Instructions for the task:
For each line below with the word "label", write out a copy.

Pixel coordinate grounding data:
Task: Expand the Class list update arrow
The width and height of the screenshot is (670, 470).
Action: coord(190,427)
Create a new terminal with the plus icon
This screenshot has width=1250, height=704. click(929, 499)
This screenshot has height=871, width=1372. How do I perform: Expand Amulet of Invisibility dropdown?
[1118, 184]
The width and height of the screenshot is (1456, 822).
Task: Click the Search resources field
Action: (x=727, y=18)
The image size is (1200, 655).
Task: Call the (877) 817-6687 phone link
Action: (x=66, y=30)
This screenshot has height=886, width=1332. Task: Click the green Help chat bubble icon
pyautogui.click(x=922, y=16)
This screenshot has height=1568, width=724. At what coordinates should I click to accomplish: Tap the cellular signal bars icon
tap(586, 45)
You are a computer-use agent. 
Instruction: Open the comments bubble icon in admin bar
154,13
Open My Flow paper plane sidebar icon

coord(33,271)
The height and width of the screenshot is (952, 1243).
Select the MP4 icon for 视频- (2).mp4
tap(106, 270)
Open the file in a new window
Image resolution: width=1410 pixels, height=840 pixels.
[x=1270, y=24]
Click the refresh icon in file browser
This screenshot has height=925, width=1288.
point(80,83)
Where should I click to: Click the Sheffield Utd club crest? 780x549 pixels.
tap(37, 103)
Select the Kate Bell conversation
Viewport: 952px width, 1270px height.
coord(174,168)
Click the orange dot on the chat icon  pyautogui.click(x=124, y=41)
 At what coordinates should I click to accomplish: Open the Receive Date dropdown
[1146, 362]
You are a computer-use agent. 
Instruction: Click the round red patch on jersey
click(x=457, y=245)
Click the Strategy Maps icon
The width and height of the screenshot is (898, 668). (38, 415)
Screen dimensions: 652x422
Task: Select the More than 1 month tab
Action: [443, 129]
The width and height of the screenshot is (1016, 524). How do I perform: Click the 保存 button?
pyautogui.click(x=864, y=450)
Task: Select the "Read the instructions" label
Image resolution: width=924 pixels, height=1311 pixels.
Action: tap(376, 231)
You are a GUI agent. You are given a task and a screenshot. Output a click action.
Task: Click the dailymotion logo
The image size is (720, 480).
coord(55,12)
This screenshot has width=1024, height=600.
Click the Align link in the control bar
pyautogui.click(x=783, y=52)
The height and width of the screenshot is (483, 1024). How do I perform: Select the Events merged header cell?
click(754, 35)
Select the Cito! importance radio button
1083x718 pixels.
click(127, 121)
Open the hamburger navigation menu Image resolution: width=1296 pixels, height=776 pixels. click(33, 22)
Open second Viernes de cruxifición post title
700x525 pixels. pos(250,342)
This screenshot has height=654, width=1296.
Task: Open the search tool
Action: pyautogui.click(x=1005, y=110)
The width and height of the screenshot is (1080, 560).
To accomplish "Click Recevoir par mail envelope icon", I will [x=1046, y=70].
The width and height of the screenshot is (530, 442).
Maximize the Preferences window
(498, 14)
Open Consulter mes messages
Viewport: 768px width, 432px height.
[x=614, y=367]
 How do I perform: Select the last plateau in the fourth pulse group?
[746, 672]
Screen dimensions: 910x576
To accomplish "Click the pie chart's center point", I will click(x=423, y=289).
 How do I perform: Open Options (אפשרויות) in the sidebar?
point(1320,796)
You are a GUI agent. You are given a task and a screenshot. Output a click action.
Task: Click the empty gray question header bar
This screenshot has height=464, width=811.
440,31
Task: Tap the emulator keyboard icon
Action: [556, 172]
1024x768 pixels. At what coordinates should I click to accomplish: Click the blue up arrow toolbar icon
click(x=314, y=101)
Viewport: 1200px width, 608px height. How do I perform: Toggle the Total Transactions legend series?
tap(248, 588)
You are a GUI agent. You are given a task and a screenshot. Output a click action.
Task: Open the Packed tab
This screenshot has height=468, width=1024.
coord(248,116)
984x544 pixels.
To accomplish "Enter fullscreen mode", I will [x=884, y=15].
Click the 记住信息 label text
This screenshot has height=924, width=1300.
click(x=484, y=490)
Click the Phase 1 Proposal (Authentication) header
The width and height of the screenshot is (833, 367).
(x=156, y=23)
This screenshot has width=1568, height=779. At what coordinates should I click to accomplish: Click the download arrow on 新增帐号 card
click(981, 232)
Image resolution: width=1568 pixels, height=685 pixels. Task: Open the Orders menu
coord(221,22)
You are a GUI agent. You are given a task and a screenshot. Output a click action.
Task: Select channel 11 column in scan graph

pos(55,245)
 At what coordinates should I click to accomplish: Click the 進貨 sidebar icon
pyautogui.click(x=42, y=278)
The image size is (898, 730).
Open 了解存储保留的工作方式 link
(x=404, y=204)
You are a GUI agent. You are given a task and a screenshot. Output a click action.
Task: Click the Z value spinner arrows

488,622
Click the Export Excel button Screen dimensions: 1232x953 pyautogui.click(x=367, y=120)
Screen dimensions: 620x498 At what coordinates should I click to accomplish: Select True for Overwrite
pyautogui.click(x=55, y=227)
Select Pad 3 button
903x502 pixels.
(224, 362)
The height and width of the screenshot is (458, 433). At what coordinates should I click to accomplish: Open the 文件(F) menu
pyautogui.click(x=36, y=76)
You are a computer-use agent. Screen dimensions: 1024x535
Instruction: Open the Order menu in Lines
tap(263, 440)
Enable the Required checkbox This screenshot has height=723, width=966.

Answer area:
Task: Select the "Read the instructions" label
Click the 记住信息 label text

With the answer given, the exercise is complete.